The focus of this service development project is to evaluate the feasibility of the introduction of a pharmacist-led polypharmacy assessment, review and rationalisation service to deliver SMR in secondary care to inpatients living with severe frailty admitted to Ipswich Hospital, East Suffolk and North Essex Foundation Trust.
Aim: To evaluate the feasibility of the introduction of a pharmacist-led polypharmacy assessment, review and rationalisation service to deliver SMR in secondary care to inpatients living with severe frailty admitted to Ipswich Hospital, East Suffolk and North Essex Foundation Trust.
Objectives
- To determine the feasibility of the recruitment, financial cost and time resources required for an inpatient pharmacist-led SMR service.
- To determine the potential impact of pharmacist-led SMR on the following clinical outcomes immediately after and at 30 days post-discharge:
- Incidence of complex polypharmacy (defined as 10 or more unique medications) in patients with a Rockwood clinical frailty score of 7 or above
- Incidence of potentially inappropriate prescriptions as defined by the PrescQIPP Improving Medicines and Polypharmacy Appropriateness Clinical Tool (2024)

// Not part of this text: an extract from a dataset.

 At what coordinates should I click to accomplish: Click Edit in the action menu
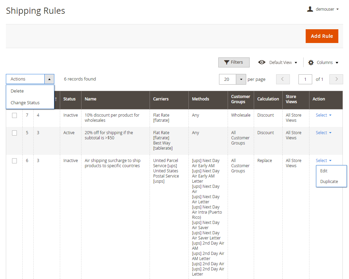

- Anticholinergic burden score
- ED attendances post current admission
- To determine if medication changes made as part of pharmacist-led SMR in secondary care are correctly communicated to primary care on discharge and medication changes are reflected on primary care records within 14 days of discharge
- To measure the impact of pharmacist-led structured medication review on prescription cost-savings related to deprescribing of potentially inappropriate prescriptions
To evaluate patient and specialist clinician feedback on the value of a pharmacist-led structured medication review service in appropriateness of intervention location, patient safety and communication between transfer of care settings.